PASSAGE Start Marker

Critics: Jayapal Conducting Private Diplomacy to Undermine Trump Oil Sanctions on Cuba

Far-left Democratic Representative Pramila Jayapal of Washington is under fire for possibly violating the Logan Act by engaging in private conversations with foreign countries about shipping oil to Cuba.

The congresswoman apparently thinks she can pursue private diplomacy to overturn President Trump’s decision to stop oil shipments to the Caribbean communist outpost after U.S. forces captured Venezuelan dictator Nicolás Maduro.

While the Logan Act forbids Americans from freelance diplomacy, Japayal claims she has the “right” and duty to do so. Taxpayers funded her trip to Cuba.

Poor Cuba

Jayapal’s anti-American sympathies have been clear for years, and in a video she posted to X, she didn’t disappoint her fellow anti-American camp followers.

“In January, Trump issued an executive order threatening tariffs on any country supplying fuel to Cuba,” the Indian immigrant explained:

This was this January — just a few months ago. And oil shipments from Venezuela, that’s where Cuba had been getting its oil, were halted after the U.S. operations to kidnap Nicolás Maduro. Since January, only one Russian tanker of oil has made it to Cuba. 

That tanker, she continued, landed in the isle just before she did, and that one tanker carries only enough oil for 10 to 14 days of Cubans’ needs.

Jayapal then confessed to possibly violating the Logan Act.

“I was in conversations with the ambassadors from Mexico and some other places, and I know other countries in Latin America are trying to figure out how to get oil there,” she continued:

But it is a crisis beyond imagination. Just this past Friday, on May 1st, Trump signed a broad executive order that widens sanctions and allows for new penalties similar to what we have for Iran and Russia, against foreign banks and firms that are dealing with Cuba. And it also reinforces the ban on U.S. tourism. I have called these sanctions an economic bombing of the infrastructure of Cuba.

Jayapal claimed that economic sanctions are little different than militarily bombing Iran’s infrastructure. 

While economic sanctions and threatening a nation’s economic health can be construed as acts of war, that doesn’t explain Jayapal’s becoming a diplomatic mercenary, running thither and yon across the globe privately discussing U.S. policy with foreign diplomats and other officials.

PASSAGE End Marker

__TASK OBJECTIVE__.
Reproduce the article about Jayapal and the Cuba oil sanctions word for word, from "While the Logan" up to and including "anti-American camp followers.". The records have nothing to do with this.

RECORDS SHOWN Start Marker

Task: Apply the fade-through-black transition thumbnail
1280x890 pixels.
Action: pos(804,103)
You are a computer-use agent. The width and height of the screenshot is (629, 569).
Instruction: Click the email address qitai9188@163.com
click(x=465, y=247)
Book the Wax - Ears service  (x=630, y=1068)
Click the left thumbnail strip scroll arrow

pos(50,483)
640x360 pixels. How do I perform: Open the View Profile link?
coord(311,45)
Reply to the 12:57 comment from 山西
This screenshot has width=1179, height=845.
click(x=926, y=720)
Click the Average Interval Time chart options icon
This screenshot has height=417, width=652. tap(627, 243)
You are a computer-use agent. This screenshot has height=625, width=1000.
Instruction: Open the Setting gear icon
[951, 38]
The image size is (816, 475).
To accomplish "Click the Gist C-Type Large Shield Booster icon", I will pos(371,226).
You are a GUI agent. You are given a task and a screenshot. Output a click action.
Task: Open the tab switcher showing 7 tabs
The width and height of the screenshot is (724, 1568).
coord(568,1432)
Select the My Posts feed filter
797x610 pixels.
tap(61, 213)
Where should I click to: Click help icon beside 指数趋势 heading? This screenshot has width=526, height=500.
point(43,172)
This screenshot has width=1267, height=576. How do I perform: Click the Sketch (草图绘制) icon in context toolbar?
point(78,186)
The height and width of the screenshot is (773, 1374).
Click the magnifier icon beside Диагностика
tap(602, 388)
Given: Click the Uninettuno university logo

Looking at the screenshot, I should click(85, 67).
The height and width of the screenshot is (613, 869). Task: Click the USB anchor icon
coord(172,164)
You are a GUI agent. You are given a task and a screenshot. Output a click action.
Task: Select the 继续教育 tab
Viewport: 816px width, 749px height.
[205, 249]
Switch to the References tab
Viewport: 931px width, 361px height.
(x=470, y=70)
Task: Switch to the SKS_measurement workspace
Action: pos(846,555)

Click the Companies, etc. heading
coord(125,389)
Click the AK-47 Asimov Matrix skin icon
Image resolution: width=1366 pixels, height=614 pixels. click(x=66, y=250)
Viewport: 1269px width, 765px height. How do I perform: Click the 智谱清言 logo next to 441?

RECORDS SHOWN End Marker

__ANSWER BELOW__.
While the Logan Act forbids Americans from freelance diplomacy, Japayal claims she has the “right” and duty to do so. Taxpayers funded her trip to Cuba.

Poor Cuba

Jayapal’s anti-American sympathies have been clear for years, and in a video she posted to X, she didn’t disappoint her fellow anti-American camp followers.